◆ HOW TO COMPLETE THIS TASK
In the data below, the answer is the run of lines from the line containing "This screenshot has height=519, width=944." through the line containing "You are a computer-use", both included; print it exactly and nothing else.

Items from a dataset:
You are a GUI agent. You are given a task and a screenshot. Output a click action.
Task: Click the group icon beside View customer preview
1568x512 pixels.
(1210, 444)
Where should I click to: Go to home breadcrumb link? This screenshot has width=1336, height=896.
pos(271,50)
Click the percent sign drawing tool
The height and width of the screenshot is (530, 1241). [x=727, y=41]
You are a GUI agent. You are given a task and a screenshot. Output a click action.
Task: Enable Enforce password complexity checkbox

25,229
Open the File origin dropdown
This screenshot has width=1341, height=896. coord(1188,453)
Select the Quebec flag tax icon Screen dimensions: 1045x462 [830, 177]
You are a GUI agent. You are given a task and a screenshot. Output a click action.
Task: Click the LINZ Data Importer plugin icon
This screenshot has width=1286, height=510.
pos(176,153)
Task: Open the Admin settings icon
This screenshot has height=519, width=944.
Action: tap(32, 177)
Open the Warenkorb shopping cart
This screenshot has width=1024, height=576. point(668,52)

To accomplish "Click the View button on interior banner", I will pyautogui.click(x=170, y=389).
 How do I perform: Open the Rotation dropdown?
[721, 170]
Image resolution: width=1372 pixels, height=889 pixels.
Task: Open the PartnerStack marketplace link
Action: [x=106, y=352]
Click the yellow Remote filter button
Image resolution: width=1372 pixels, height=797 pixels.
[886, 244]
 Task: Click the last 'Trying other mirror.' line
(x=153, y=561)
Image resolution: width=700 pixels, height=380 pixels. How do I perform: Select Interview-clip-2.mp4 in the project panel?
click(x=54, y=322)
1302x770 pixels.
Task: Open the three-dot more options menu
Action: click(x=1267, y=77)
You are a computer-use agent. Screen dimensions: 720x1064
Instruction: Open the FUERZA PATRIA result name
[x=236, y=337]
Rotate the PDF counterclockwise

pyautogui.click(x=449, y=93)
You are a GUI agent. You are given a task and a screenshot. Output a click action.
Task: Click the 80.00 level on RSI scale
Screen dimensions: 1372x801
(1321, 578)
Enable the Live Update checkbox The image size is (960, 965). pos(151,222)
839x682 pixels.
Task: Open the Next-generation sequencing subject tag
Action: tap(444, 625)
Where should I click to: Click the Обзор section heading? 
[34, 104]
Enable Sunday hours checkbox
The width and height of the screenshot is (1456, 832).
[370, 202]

◆ TASK OUTPUT
This screenshot has height=519, width=944.
Action: tap(32, 177)
Open the Warenkorb shopping cart
This screenshot has width=1024, height=576. point(668,52)

To accomplish "Click the View button on interior banner", I will pyautogui.click(x=170, y=389).
 How do I perform: Open the Rotation dropdown?
[721, 170]
Image resolution: width=1372 pixels, height=889 pixels.
Task: Open the PartnerStack marketplace link
Action: [x=106, y=352]
Click the yellow Remote filter button
Image resolution: width=1372 pixels, height=797 pixels.
[886, 244]
 Task: Click the last 'Trying other mirror.' line
(x=153, y=561)
Image resolution: width=700 pixels, height=380 pixels. How do I perform: Select Interview-clip-2.mp4 in the project panel?
click(x=54, y=322)
1302x770 pixels.
Task: Open the three-dot more options menu
Action: click(x=1267, y=77)
You are a computer-use agent. Screen dimensions: 720x1064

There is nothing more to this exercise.